Aviv Geffen : Mais nous sommes meilleurs ! (rires)

Ju de Melon : (rires) ... du coup pas la peine de te demander s'il y a quelques guests de ce groupe sur cette chanson... (rires)

Aviv Geffen : Non, aucun d'entre eux n'a participé à l'album.

Ju de Melon : La question qui tue, quel est ton titre préféré ou celui dont tu es le plus fier sur cet album et pourquoi ?

Aviv Geffen : Pour être honnête, quand j'écoute une chanson comme "On the Plane", je suis à chaque fois sur le point de pleurer. C'est vraiment l'histoire de quelqu'un qui a ressenti l'absence de son père toute sa vie. "The Rising of the Tide" est également une de mes préférées, je ne saurais dire pourquoi...

Ju de Melon : Très liée à ta vie également... où la notion de "carpe diem" semble être abordée.

Aviv Geffen : Oui, mais de manière un peu cynique à vrai dire, cette idée un peu clichée de "profite de chaque jour comme si c'était le dernier" me fait doucement sourire... Bref, c'est plus centré sur ce que je ressens, comme tous les autres titres à vrai dire.

Ju de Melon : Au niveau des live, quels sont les projets futurs ?

Aviv Geffen : On va passer un mois en Europe dont une date en France au Trianon le vendredi 29 avril prochain. Ensuite on passera un mois aux Etats-Unis et dans des pays comme le Canada ou le Mexique. Ca s'annonce sympa. Pour l'Asie, rien n'est concret, on a eu des offres mais on attend d'en savoir plus sur les conditions...

Ju de Melon : Quelques mots sur la pochette de l'album, qui représentait presque une sorte de Dieu observant le monde depuis le ciel...

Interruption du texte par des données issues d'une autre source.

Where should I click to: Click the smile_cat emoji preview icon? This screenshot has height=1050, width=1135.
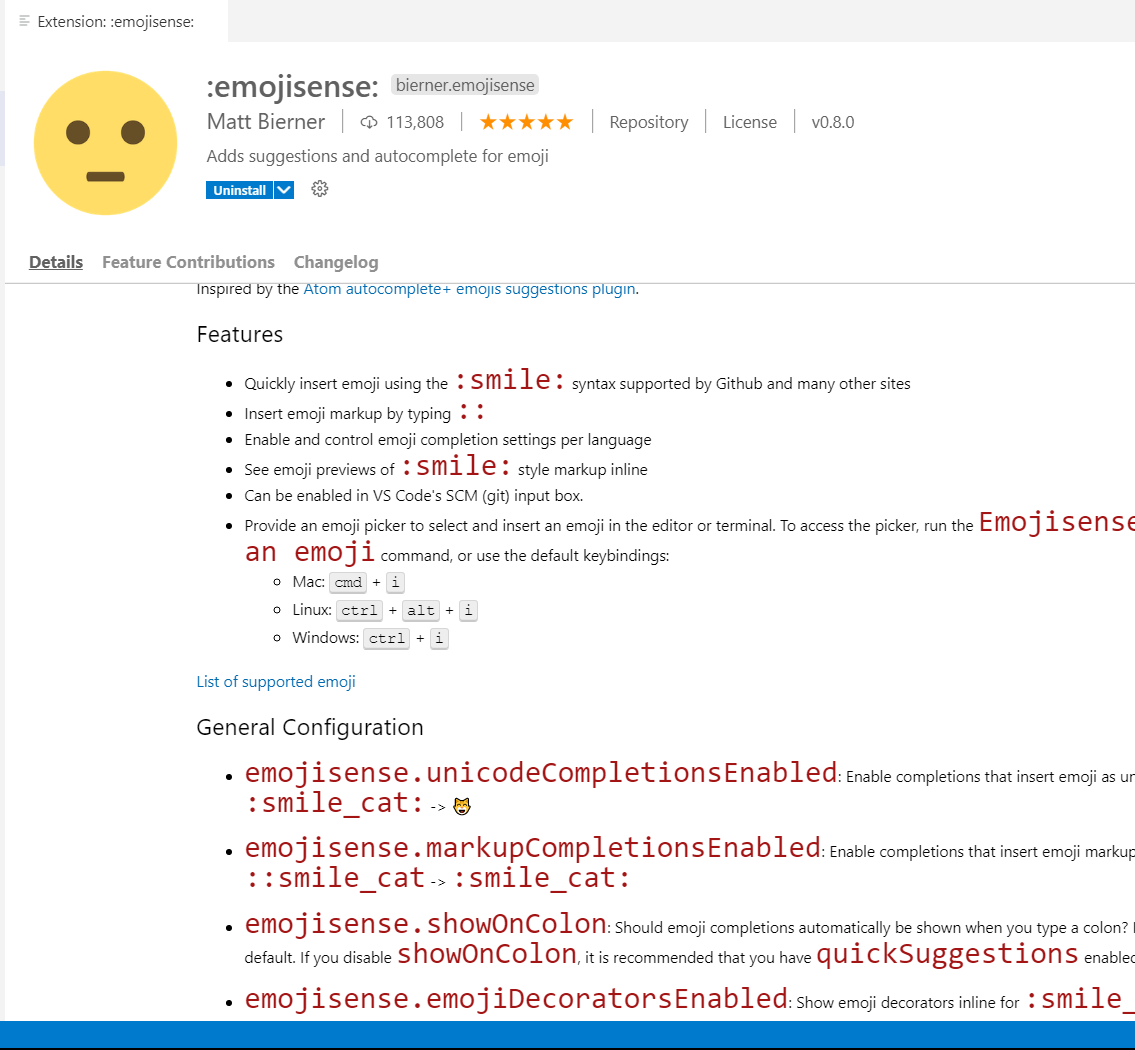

Aviv Geffen : C'était notre idée, disons que cela représente un peu "l'évasion" et la transcendance. Car on espère que chaque personne qui écoutera l'album pourra en quelque sorte s'échapper de son corps et s'envoler pour observer le monde d'une meilleure perspective... Cette pochette représente une maison en verre froide et solitaire ("a lonely and cold glass house") ! Et non, ce n'est pas moi qui suis sur la pochette de dos... (rires)

Ju de Melon : Est-ce que ta relation avec Steven Wilson s'étend-elle au-delà de la création musicale désormais ?

Aviv Geffen : C'est mon meilleur ami. Nous adorons faire beaucoup de choses ensemble et surtout parler. Une véritable amitié sincère.

Ju de Melon : Prévois-tu d'autres guests un jour dans ses projets comme Porcupine Tree par exemple ?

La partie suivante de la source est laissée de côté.